Start of Provided text

For these reasons, it is impossible to know with any
certainty what the law concerning copyright protection for
user interfaces is in the aftermath of the Lotus decision.

IT'S NOT OVER TILL IT'S OVER

     Let's start with one thing of which we can be certain.
Paperback for now has been held liable for copyright
infringement because it copied the entire menu structure of
the Lotus 1-2-3 program, which Judge Keeton decided was
protectable "expression" of the Lotus program.  (It is a
basic principle of copyright law that a copyright protects
against unauthorized copying of an author's "expression,"
but not copying of the "ideas" in the work.)  The fact that
Paperback lost at the trial court level does not, of course,
mean that it has necessarily lost the case forever, for
Paperback can and will appeal Judge Keeton's ruling to a
federal appellate court.  (Paperback can't just appeal Judge
Keeton's ruling because it doesn't like the outcome.  An
appeal has to be based on a claim that the judge made some
errors of law, that is, misinterpreted the law in some way.

End of Provided text
Start of Stored data

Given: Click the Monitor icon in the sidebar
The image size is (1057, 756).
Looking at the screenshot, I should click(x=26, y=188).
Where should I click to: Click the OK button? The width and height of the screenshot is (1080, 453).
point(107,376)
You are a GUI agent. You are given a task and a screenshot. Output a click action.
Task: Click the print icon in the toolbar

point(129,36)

End of Stored data

■ Task to carry out ■
Resume the passage on the Lotus copyright ruling, picking up right after its last sentence.

■ Output ■
Paperback will, therefore, have to identify the specific
legal errors it thinks Judge Keeton made in his analysis of
copyright law as applied to the facts of this case to make
its appeal.)

     If the appellate court (which usually consists of a
panel of three judges) agrees with Paperback that Judge
Keeton made some errors of law, it can reverse his ruling.
Or if it agrees with Lotus that Judge Keeton made no legal
error, it will affirm his ruling.  The appellate court can
also send a case back to the trial judge for additional
proceedings if it decides the trial judge didn't make some
determination he or she should have made.  (For example, the
appellate court in the Lotus case could decide that Judge
Keeton should have made detailed findings about Paperback's
claim that the Lotus commands constitute an unprotectable
language or that Lotus' interface had become a de facto
standard, and could send the case back for specific findings
on these issues.)

     If Paperback loses in the appellate court, it will
probably try to persuade the U.S. Supreme Court to review
the appellate court's ruling, again arguing that errors of
law were made by the judges who had previously ruled on the
case.  (Lotus, of course, would be the one to seek Supreme
Court review if Paperback won in the appellate court.)
However, the Supreme Court takes only about 150 cases of the
many thousands that seek its attention each year, which
means that the appellate court decision in the Lotus case
will probably be the final resolution of the copyright
dispute between Lotus and Paperback (unless that court sends
it back to the trial court for further proceedings).

     The appellate process will take some time to happen.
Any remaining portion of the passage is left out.